Array-based (fixed alphabet, lowercase a-z) ​
struct Trie {
struct Node { array<int,26> next{}; bool end = false; };
vector<Node> pool{Node{}}; // pool[0] is root
void insert(const string& w) {
int u = 0;
for (char ch : w) {
int c = ch - 'a';
if (!pool[u].next[c]) {
pool.push_back(Node{});
pool[u].next[c] = pool.size() - 1;
}
u = pool[u].next[c];
}
pool[u].end = true;
}
bool search(const string& w) const {
int u = walk(w);
return u != -1 && pool[u].end;
}
bool startsWith(const string& p) const { return walk(p) != -1; }
private:
int walk(const string& s) const {
int u = 0;
for (char ch : s) {
int c = ch - 'a';
if (!pool[u].next[c]) return -1;
u = pool[u].next[c];
}
return u;
}
};Hashmap-based (arbitrary characters) ​
struct Trie {
struct Node {
unordered_map<char, unique_ptr<Node>> next;
bool end = false;
};
Node root;
void insert(const string& w) {
Node* u = &root;
for (char ch : w) {
auto& nxt = u->next[ch];
if (!nxt) nxt = make_unique<Node>();
u = nxt.get();
}
u->end = true;
}
};Complexity: O(L) per insert/search/startsWith (L = string length). Space O(N·L) for N words.
Example problems: LC 208 Implement Trie, LC 212 Word Search II, LC 648 Replace Words.
15. Heap / Priority Queue Patterns ​
C++ priority_queue is a max-heap by default. For a min-heap:
priority_queue<int> maxH;
priority_queue<int, vector<int>, greater<int>> minH;Top K elements (LC 215 — kth largest) ​
Maintain a min-heap of size k. Any number larger than the top displaces it.
int findKthLargest(vector<int>& a, int k) {
priority_queue<int, vector<int>, greater<>> pq;
for (int x : a) {
pq.push(x);
if ((int)pq.size() > k) pq.pop();
}
return pq.top();
}Complexity: O(n log k) time, O(k) space.
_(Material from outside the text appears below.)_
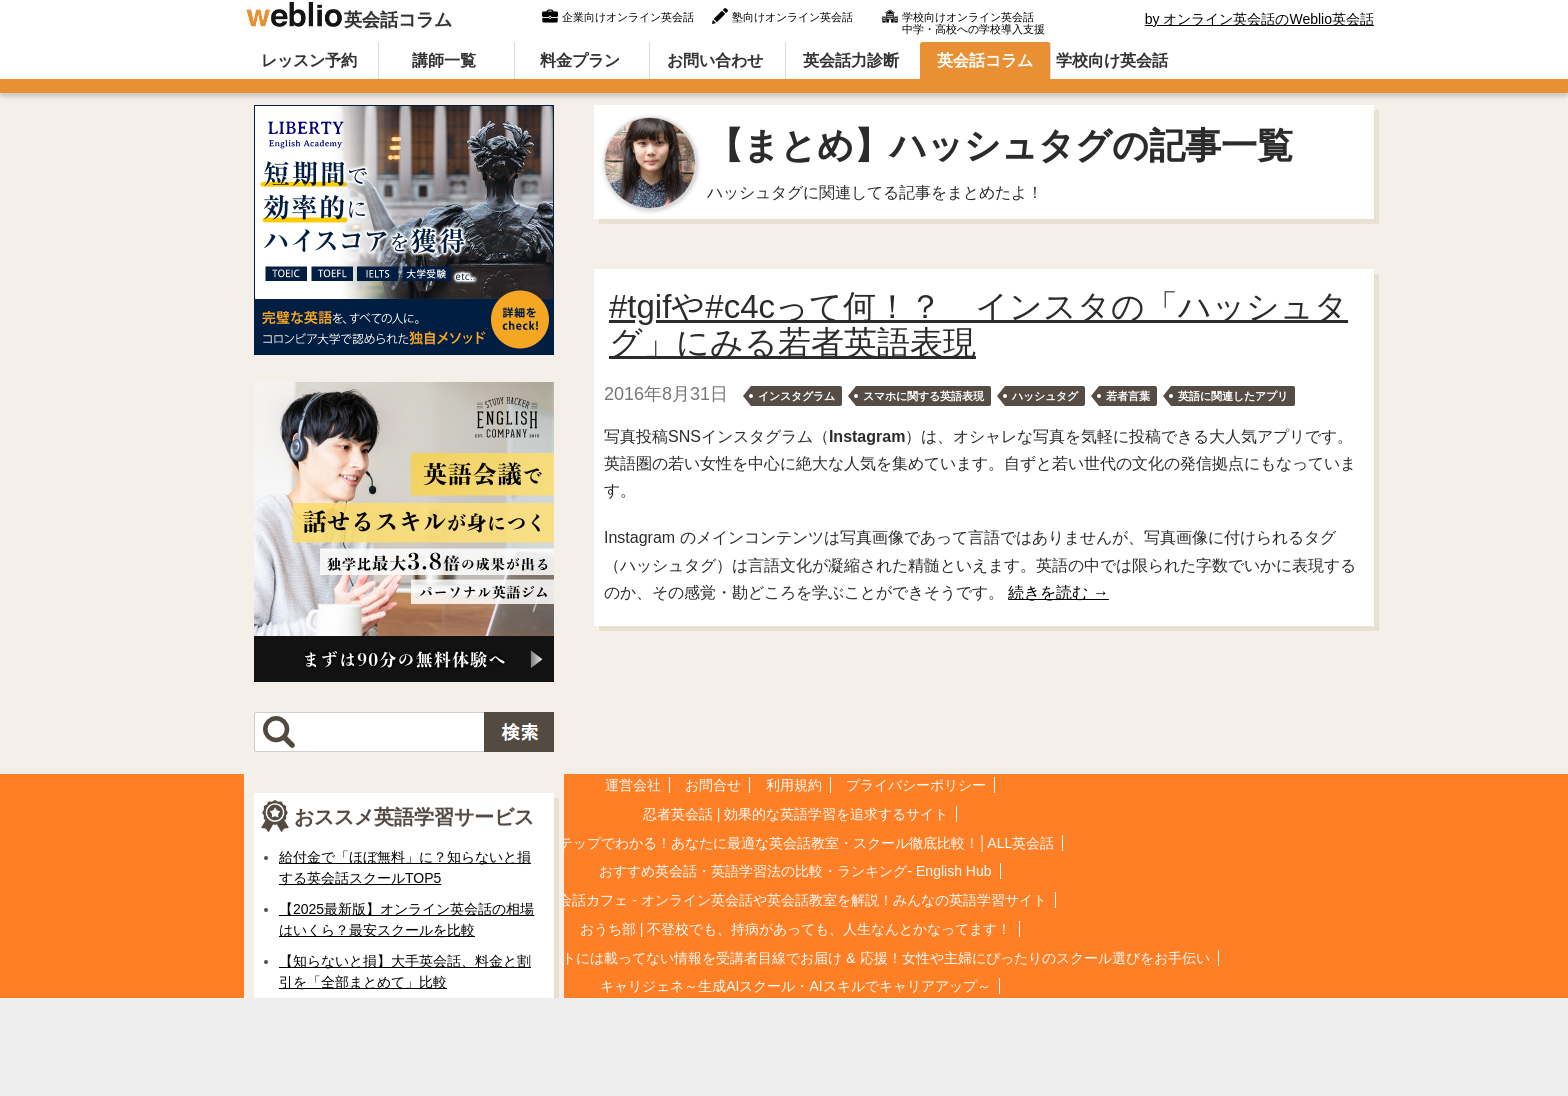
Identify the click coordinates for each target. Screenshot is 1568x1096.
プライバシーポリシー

Merge K Sorted Lists (LC 23) ​
struct ListNode { int val; ListNode* next; };
ListNode* mergeKLists(vector<ListNode*>& lists) {
auto cmp = [](ListNode* a, ListNode* b) { return a->val > b->val; };
priority_queue<ListNode*, vector<ListNode*>, decltype(cmp)> pq(cmp);
for (auto* h : lists) if (h) pq.push(h);
ListNode dummy, *tail = &dummy;
while (!pq.empty()) {
auto* n = pq.top(); pq.pop();
tail->next = n; tail = n;
if (n->next) pq.push(n->next);
}
return dummy.next;
}Complexity: O(N log k) where N = total nodes, k = number of lists.
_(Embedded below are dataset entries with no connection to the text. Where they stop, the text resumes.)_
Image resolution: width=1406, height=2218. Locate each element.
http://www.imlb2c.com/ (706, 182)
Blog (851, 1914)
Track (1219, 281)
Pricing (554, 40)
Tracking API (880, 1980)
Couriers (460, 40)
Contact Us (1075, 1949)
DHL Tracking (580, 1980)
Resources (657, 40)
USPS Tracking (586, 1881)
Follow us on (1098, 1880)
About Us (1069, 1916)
Median from Data Stream (LC 295) — two heaps ​
Keep a max-heap of the lower half and a min-heap of the upper half, balanced so |low| - |high| ∈ {0, 1}.
class MedianFinder {
priority_queue<int> low; // max-heap
priority_queue<int, vector<int>, greater<>> high; // min-heap
public:
void addNum(int x) {
low.push(x);
high.push(low.top()); low.pop(); // move largest of low
if (high.size() > low.size()) { low.push(high.top()); high.pop(); }
}
double findMedian() {
if (low.size() > high.size()) return low.top();
return (low.top() + high.top()) / 2.0;
}
};Complexity: O(log n) per addNum, O(1) per findMedian.
Cheat Sheet: Pattern Recognition ​
| Clue in the problem | Pattern |
|---|---|
| sorted array, pair/triple, in-place | Two Pointers |
| contiguous subarray/substring with constraint | Sliding Window |
| many range-sum queries | Prefix Sum |
| next greater/smaller, histogram | Monotonic Stack |
| sliding window min/max | Monotonic Deque |
| sorted OR monotone predicate | Binary Search |
| shortest path in unweighted graph, level order | BFS |
| connected components, backtracking, recursion | DFS |
| dependencies, "can you finish all ..." | Topological Sort |
| shortest path with non-negative weights | Dijkstra |
| dynamic grouping, "are X and Y connected" | Union-Find |
| overlapping subproblems, optimal substructure | DP |
| enumerate all X (subsets, perms, placements) | Backtracking |
| prefix queries, autocomplete, dictionary lookup | Trie |
| top k, k sorted streams, running median | Heap |
Memorize the templates, practice recognizing the clues, and most interview problems reduce to "which of these do I apply, and how do I glue them together?"